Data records
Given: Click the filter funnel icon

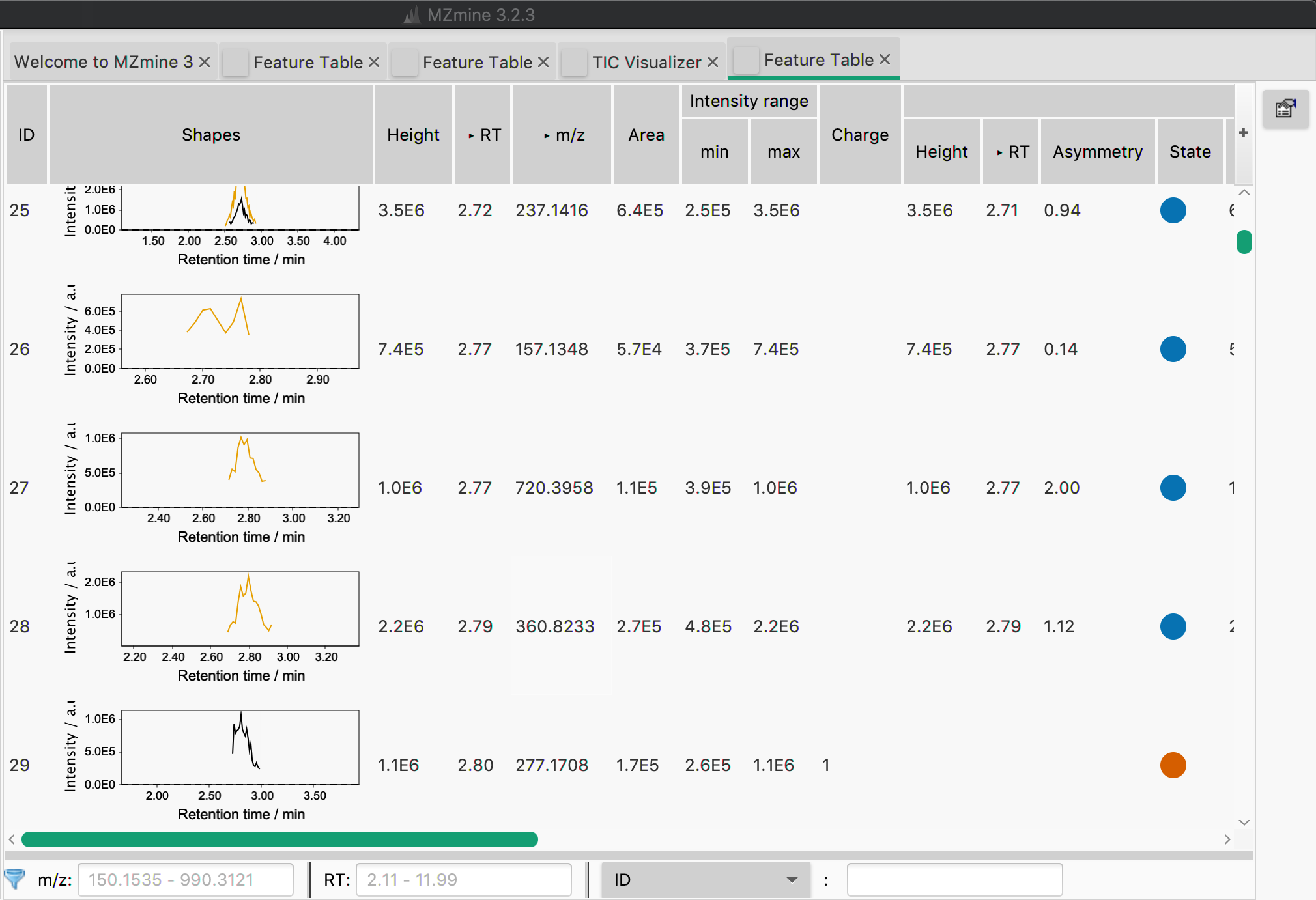Looking at the screenshot, I should point(14,879).
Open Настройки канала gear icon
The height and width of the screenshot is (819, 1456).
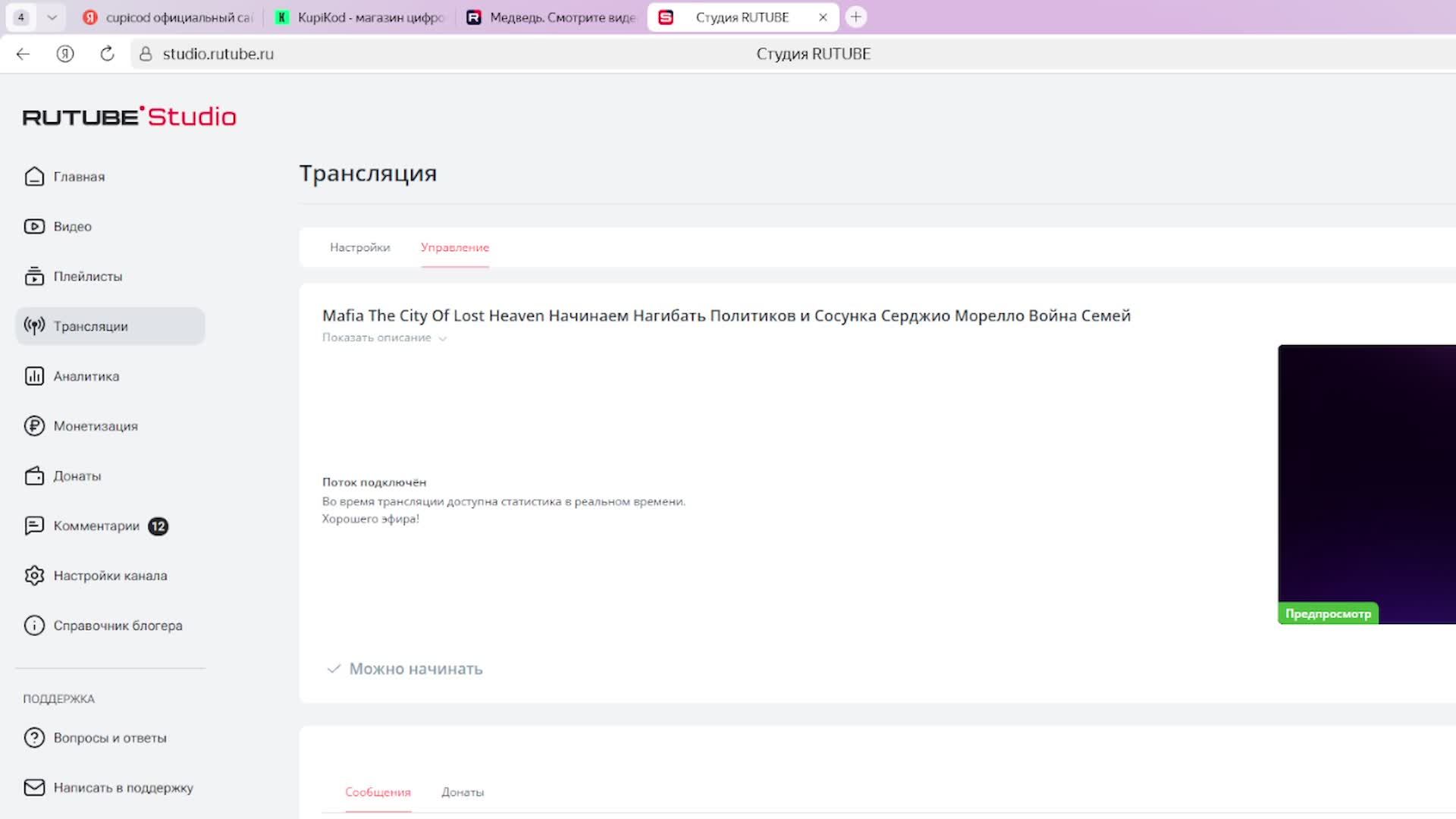34,576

Task directions> An exact copy of the lines from the one with "Open Настройки канала gear icon" through the last line of the records, inclusive, is required, with all pictures left out.

Result below>
Open Настройки канала gear icon
The height and width of the screenshot is (819, 1456).
34,576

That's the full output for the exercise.